EXERCISE PROMPT
Copy all of the entries below word for word, leaving nothing out.
* Begin DATASET RECORDS *
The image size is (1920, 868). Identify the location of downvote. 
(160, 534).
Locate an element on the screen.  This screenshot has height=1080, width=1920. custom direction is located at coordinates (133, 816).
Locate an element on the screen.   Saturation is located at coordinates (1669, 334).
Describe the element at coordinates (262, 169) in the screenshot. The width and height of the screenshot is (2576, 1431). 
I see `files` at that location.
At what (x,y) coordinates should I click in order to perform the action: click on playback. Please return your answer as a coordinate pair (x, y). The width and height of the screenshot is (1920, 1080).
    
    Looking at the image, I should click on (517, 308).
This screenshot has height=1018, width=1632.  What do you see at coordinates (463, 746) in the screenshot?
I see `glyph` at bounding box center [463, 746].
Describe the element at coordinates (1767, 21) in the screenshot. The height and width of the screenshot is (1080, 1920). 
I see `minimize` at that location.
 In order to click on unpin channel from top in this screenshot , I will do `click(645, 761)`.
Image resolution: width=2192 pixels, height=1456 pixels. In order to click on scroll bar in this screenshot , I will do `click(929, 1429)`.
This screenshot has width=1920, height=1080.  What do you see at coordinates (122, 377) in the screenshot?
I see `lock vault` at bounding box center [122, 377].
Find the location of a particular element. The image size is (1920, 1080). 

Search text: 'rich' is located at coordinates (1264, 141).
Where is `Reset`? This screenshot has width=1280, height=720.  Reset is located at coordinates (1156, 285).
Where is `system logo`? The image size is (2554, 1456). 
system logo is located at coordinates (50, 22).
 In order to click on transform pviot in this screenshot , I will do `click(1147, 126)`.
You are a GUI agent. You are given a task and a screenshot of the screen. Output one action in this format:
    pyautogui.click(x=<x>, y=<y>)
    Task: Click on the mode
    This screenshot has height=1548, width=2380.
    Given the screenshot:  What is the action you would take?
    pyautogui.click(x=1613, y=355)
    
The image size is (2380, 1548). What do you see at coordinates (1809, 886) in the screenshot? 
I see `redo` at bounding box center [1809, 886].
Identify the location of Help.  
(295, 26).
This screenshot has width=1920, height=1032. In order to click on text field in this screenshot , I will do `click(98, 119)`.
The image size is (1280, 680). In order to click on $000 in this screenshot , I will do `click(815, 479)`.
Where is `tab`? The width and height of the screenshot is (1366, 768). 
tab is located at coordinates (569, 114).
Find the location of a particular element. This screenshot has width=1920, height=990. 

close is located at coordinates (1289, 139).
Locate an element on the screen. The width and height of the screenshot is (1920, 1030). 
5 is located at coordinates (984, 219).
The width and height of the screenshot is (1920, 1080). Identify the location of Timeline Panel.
* End DATASET RECORDS *
SOLUTION FOR THIS PROBLEM
The image size is (1920, 868). Identify the location of downvote. 
(160, 534).
Locate an element on the screen.  This screenshot has height=1080, width=1920. custom direction is located at coordinates (133, 816).
Locate an element on the screen.   Saturation is located at coordinates (1669, 334).
Describe the element at coordinates (262, 169) in the screenshot. The width and height of the screenshot is (2576, 1431). 
I see `files` at that location.
At what (x,y) coordinates should I click in order to perform the action: click on playback. Please return your answer as a coordinate pair (x, y). The width and height of the screenshot is (1920, 1080).
    
    Looking at the image, I should click on (517, 308).
This screenshot has height=1018, width=1632.  What do you see at coordinates (463, 746) in the screenshot?
I see `glyph` at bounding box center [463, 746].
Describe the element at coordinates (1767, 21) in the screenshot. The height and width of the screenshot is (1080, 1920). 
I see `minimize` at that location.
 In order to click on unpin channel from top in this screenshot , I will do `click(645, 761)`.
Image resolution: width=2192 pixels, height=1456 pixels. In order to click on scroll bar in this screenshot , I will do `click(929, 1429)`.
This screenshot has width=1920, height=1080.  What do you see at coordinates (122, 377) in the screenshot?
I see `lock vault` at bounding box center [122, 377].
Find the location of a particular element. The image size is (1920, 1080). 

Search text: 'rich' is located at coordinates (1264, 141).
Where is `Reset`? This screenshot has width=1280, height=720.  Reset is located at coordinates (1156, 285).
Where is `system logo`? The image size is (2554, 1456). 
system logo is located at coordinates (50, 22).
 In order to click on transform pviot in this screenshot , I will do `click(1147, 126)`.
You are a GUI agent. You are given a task and a screenshot of the screen. Output one action in this format:
    pyautogui.click(x=<x>, y=<y>)
    Task: Click on the mode
    This screenshot has height=1548, width=2380.
    Given the screenshot:  What is the action you would take?
    pyautogui.click(x=1613, y=355)
    
The image size is (2380, 1548). What do you see at coordinates (1809, 886) in the screenshot? 
I see `redo` at bounding box center [1809, 886].
Identify the location of Help.  
(295, 26).
This screenshot has width=1920, height=1032. In order to click on text field in this screenshot , I will do `click(98, 119)`.
The image size is (1280, 680). In order to click on $000 in this screenshot , I will do `click(815, 479)`.
Where is `tab`? The width and height of the screenshot is (1366, 768). 
tab is located at coordinates (569, 114).
Find the location of a particular element. This screenshot has width=1920, height=990. 

close is located at coordinates (1289, 139).
Locate an element on the screen. The width and height of the screenshot is (1920, 1030). 
5 is located at coordinates (984, 219).
The width and height of the screenshot is (1920, 1080). Identify the location of Timeline Panel.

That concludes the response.